━━ EXERCISE INPUTS ━━

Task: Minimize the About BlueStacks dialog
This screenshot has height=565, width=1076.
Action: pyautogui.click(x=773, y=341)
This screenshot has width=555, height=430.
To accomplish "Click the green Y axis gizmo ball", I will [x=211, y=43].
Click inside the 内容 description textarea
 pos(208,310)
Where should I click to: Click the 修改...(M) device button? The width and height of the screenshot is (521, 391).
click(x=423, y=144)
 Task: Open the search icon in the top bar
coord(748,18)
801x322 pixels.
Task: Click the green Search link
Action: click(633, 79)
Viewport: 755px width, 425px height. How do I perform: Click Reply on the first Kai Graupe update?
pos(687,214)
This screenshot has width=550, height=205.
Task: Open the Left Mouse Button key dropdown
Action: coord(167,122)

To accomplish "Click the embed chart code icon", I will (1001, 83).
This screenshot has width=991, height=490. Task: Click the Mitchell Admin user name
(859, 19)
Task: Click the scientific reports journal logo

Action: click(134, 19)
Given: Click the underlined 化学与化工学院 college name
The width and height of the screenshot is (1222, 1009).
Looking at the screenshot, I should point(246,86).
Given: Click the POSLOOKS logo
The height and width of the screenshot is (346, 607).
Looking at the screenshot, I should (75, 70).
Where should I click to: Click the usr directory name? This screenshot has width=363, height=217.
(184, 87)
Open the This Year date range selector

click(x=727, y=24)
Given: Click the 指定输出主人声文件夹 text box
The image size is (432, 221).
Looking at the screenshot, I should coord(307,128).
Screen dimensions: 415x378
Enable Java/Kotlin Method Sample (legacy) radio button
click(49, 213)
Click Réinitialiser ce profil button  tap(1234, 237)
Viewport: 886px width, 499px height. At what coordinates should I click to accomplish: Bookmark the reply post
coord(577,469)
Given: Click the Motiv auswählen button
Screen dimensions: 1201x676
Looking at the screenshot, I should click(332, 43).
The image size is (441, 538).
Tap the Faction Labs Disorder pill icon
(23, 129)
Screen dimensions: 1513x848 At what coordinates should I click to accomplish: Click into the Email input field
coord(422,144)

━━━

#### [WHAT IS NEEDED]
Reproduce the records from the line with "Where should I click to: Click the 修改...(M)" up to and including the line with "click(x=423, y=144)", requests included, adding -13 to every coordinate in the answers.

#### [ANSWER TO THE EXERCISE]
Where should I click to: Click the 修改...(M) device button? The width and height of the screenshot is (521, 391).
click(x=410, y=131)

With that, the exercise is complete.